The amount of sepiolite-type clay used in the present invention ranges from about 0.1 to about 35 wt % based on the final composite composition. The specific amount chosen will depend on the intended use of the nanocomposite, as is well understood in the art.

Sepiolite-type clays are available in a high purity (“Theological grade”), uncoated form (e.g., PANGEL® S9 sepiolite clay from the Tolsa Group, Madrid, Spain) or, more commonly, treated with an organic material to make the clay more “organophilic,” i.e., more compatible with systems of low-to-medium polarity (e.g., PANGEL® B20 sepiolite clay from the Tolsa Group). An example of such a coating for sepiolite-type clay is a quaternary ammonium salt such as dimethylbenzylalkylammonium chloride, as disclosed in European Patent Application 221,225.

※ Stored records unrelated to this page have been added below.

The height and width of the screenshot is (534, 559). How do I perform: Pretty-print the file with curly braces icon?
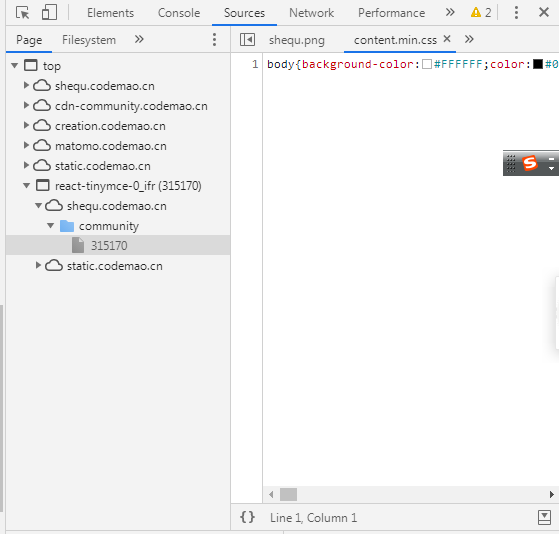(x=247, y=517)
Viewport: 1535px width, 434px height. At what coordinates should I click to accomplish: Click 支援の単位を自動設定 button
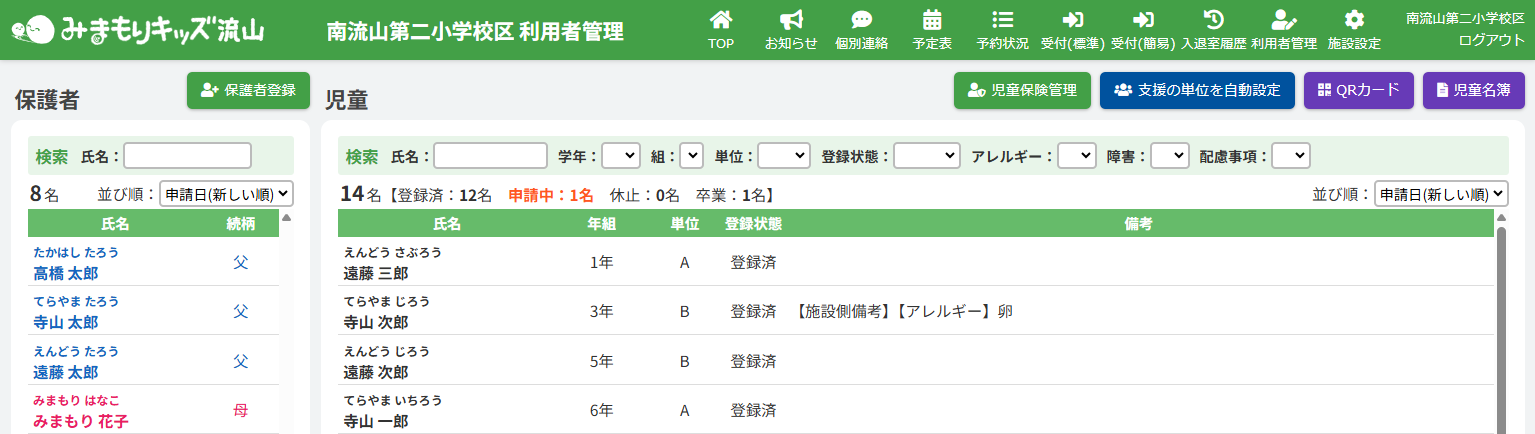(1197, 90)
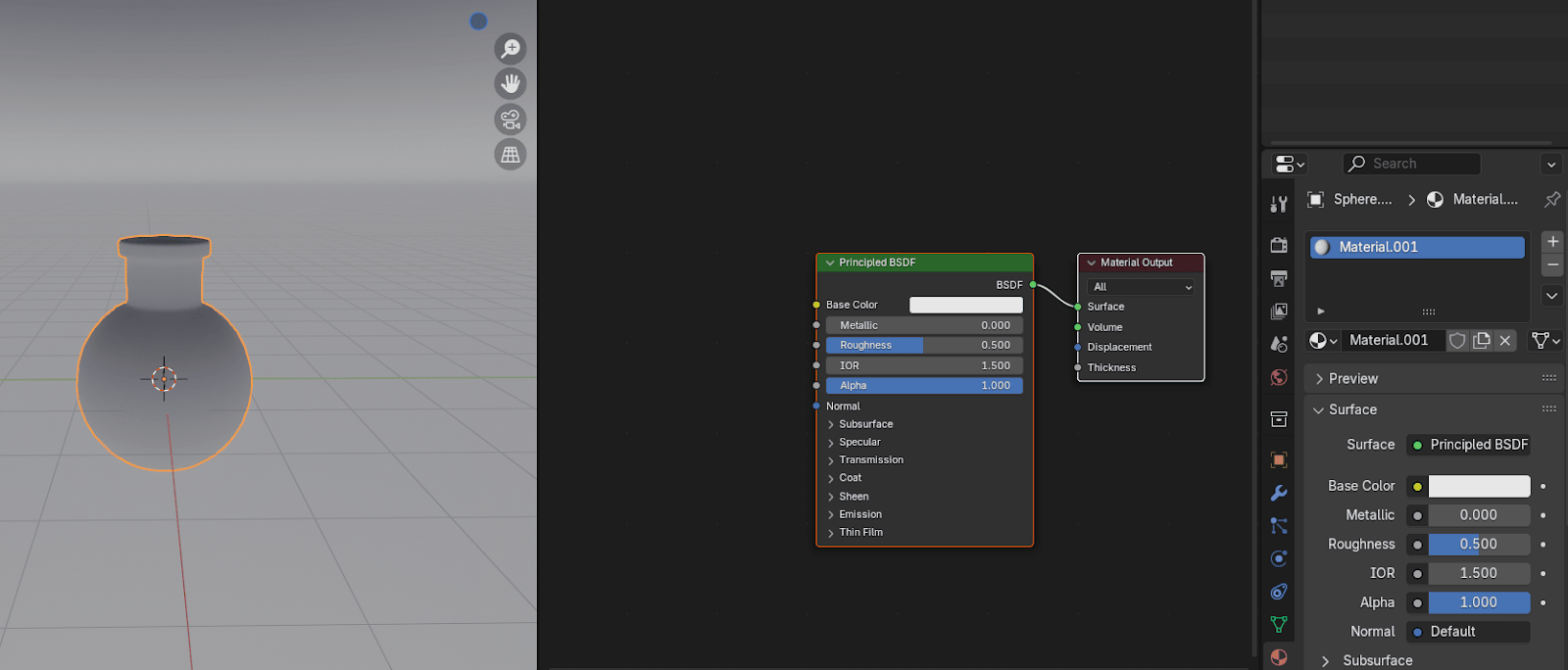Open the World properties globe tab
Viewport: 1568px width, 670px height.
[1279, 377]
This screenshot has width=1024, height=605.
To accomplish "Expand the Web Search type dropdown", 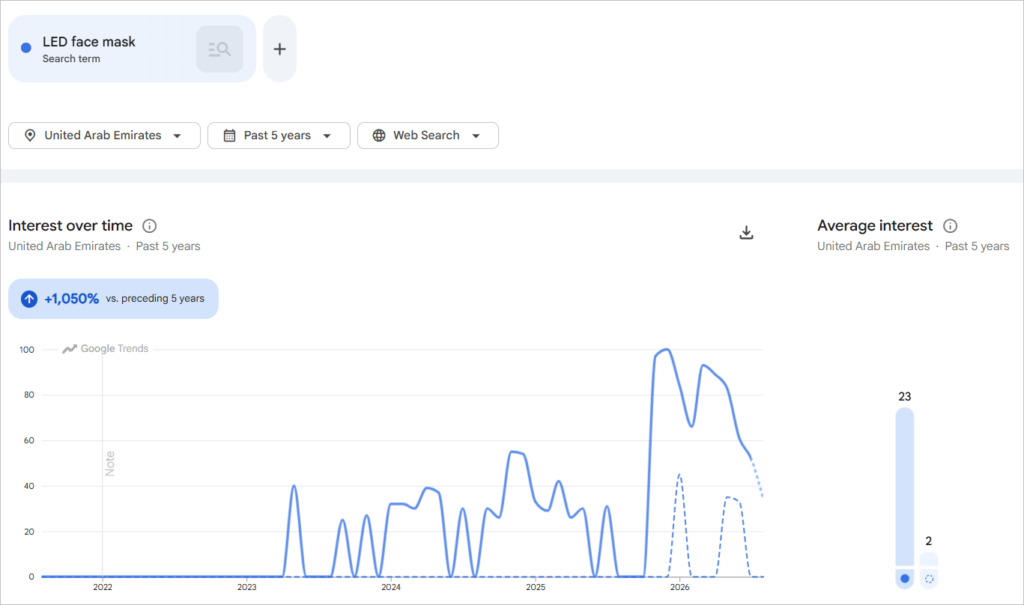I will (428, 135).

The sepiolite-type clay used in the process described herein is typically unmodified; i.e., the surface of the sepiolite-type clay has not been treated with an organic compound (such as an onium compound, for example, to make its surface less polar). Such onium compounds tend to degrade at the temperatures used to process polyesters such as PET.

In an embodiment, the sepiolite-type clay is rheological grade, such as described in European patent applications EP-A-0454222 and EP-A-0170299 and marketed under the trademark Pangel® by Tolsa, S. A., Madrid, Spain. As described therein “rheological grade” denotes a sepiolite-type clay with a specific surface area greater than 120 m²/g (N₂, BET), and typical fiber dimensions: 200 to 2000 nm long, 10-30 nm wide, and 5-10 nm thick.

Rheological grade sepiolite is obtained from natural sepiolite by means of special micronization processes that substantially prevent breakage of the sepiolite fibers, such that the sepiolite disperses easily in water and other polar liquids, and has an external surface with a high degree of irregularity, a high specific surface, greater than 300 m²/g and a high density of active centers for adsorption, that provide it a very high water retaining capacity upon being capable of forming, with relative ease, hydrogen bridges with the active centers. The microfibrous nature of the rheological grade sepiolite nanoparticles makes sepiolite a material with high porosity and low apparent density.

Additionally, rheological grade sepiolite has a very low cationic exchange capacity (10-20 meq/100 g) and the interaction with electrolytes is very weak, which in turn causes rheological grade sepiolite not to be practically affected by the presence of salts in the medium in which it is found, and therefore, it remains stable in a broad pH range.

The above-mentioned qualities of rheological grade sepiolite can also be attributed to rheological grade attapulgite with particle sizes smaller than 40 microns, such as for example the range of ATTAGEL goods (for example ATTAGEL 40 and ATTAGEL 50) manufactured and marketed by the firm Engelhard Corporation, United States, and the MIN-U-GEL range of Floridin Company.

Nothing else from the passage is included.